I admit when he furstvyold is about his depression and social anxiety, we tried to fix him. I am trying my best to be there for him but at the same time giving him space. I am hearing more and more often that he needs to see we are living our lives and not waiting on him to get better. Easier said than done. Thanks for the advice. It helped a lot.
I’m am listening to your advice and doing my best to support him but not hover over him. Recently there have been more good than really bad days for. him. I remind myself everyday what it must feel like for him. I go on with my life as much as possible and I think that has taken some pressure off of him. If there’s anything else I should be doing, please don’t hesitate to write back. Thanks so much for your insights and compassion.

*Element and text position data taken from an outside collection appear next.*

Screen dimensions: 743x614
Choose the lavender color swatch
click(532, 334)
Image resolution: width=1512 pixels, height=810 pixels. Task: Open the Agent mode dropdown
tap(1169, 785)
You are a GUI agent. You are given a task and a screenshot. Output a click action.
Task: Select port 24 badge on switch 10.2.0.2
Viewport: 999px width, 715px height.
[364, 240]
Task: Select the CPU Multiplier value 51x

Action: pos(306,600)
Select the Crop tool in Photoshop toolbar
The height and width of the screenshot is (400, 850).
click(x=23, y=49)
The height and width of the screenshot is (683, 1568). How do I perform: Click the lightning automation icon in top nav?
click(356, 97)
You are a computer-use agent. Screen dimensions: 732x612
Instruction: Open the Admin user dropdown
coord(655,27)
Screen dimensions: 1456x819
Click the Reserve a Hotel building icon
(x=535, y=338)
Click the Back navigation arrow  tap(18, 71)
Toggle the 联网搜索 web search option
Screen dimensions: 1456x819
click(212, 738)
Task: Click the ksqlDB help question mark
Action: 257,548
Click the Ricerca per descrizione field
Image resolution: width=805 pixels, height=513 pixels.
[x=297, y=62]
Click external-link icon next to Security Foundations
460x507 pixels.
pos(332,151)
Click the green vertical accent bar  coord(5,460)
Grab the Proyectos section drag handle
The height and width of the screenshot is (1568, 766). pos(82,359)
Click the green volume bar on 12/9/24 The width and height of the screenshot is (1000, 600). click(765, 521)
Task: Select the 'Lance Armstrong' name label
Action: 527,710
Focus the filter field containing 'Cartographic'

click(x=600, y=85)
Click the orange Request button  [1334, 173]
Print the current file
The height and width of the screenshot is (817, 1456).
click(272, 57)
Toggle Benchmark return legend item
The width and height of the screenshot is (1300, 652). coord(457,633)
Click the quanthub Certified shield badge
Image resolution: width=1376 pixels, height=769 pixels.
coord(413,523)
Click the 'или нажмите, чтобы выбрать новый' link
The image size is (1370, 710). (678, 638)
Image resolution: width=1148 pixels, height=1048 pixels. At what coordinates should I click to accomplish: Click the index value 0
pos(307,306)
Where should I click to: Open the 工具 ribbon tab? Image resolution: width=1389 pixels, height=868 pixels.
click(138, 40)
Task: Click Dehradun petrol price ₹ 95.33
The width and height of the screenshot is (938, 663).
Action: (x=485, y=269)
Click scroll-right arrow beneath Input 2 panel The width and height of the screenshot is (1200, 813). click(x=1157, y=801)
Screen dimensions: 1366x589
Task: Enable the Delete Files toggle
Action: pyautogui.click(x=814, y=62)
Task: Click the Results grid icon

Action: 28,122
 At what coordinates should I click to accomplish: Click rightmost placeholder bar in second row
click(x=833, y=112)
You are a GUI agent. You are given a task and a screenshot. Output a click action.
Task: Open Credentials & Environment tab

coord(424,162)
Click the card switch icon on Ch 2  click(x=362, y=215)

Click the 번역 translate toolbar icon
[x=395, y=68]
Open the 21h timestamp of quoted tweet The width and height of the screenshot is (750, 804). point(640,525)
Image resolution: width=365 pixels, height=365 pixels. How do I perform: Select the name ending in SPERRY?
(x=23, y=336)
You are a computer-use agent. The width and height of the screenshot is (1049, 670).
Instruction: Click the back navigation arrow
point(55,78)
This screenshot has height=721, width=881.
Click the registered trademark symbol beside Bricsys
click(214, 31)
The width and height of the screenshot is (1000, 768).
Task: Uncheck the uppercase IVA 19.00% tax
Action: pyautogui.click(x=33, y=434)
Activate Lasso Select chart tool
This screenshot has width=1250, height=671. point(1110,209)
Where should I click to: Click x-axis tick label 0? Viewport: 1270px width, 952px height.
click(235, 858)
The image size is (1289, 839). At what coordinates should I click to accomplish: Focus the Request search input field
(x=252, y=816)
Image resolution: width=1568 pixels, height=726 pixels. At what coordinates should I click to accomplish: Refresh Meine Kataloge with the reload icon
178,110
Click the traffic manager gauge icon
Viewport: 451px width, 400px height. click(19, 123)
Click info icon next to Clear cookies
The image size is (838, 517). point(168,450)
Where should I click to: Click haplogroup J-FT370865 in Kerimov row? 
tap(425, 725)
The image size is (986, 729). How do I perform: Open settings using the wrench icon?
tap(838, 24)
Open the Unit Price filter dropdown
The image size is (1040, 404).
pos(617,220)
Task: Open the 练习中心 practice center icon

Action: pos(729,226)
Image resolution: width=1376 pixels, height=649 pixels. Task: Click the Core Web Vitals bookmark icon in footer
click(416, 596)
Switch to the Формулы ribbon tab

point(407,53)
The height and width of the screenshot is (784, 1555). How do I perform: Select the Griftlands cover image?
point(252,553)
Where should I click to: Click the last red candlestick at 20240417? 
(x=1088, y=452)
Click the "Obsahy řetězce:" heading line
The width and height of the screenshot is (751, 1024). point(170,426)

I am so sorry I took forever to answer back. It sounds you and your son are doing great which is so refreshing to hear. Creating a safe space for someone that suffers from depression and anxiety is key, remind him of how safe things are by just doing them and invite him along. Feeling that we are useful even when we feel depressed is reassuring to us that the disease is manageable and ultimately leads us to ask for help by opening up about what goes on in our minds. Even when we are depressed we can still do stuff, no one is saying to stop being depressed but you can still be like that and take a shower, prepare lunch, run errands, and that is important for you son to understand. Nobody is asking him to change, he can be depressed but at the same time he can be useful and function. I hope everything is going better, it will get there.
Many blessings your way!
I an new to this group but I have been trying to help my 20 year old daughter since she was 14. We have our good days and bad days but I am reaching out to local groups like NAMI to get support for her and myself. I really wish there were more group therapy sessions because it helps her to know she is not alone and she feels more comfortable with others that understand her. Good luck and just keep trying to connect and be there when needed.
As much as a parent wants to help, the truth is, you can't .Beware of trying to be too " supportive" , because there is a fine line from support to enabling him to wallow. Have him contact the DBSA , they have support groups that he go to online, he also may want to look into different therapy techniques, like EBT, CBT, and DBT.
Maybe these articles can help guide you. Continuing to give your son support, love, space I'm sure goes along way. Be patient with him.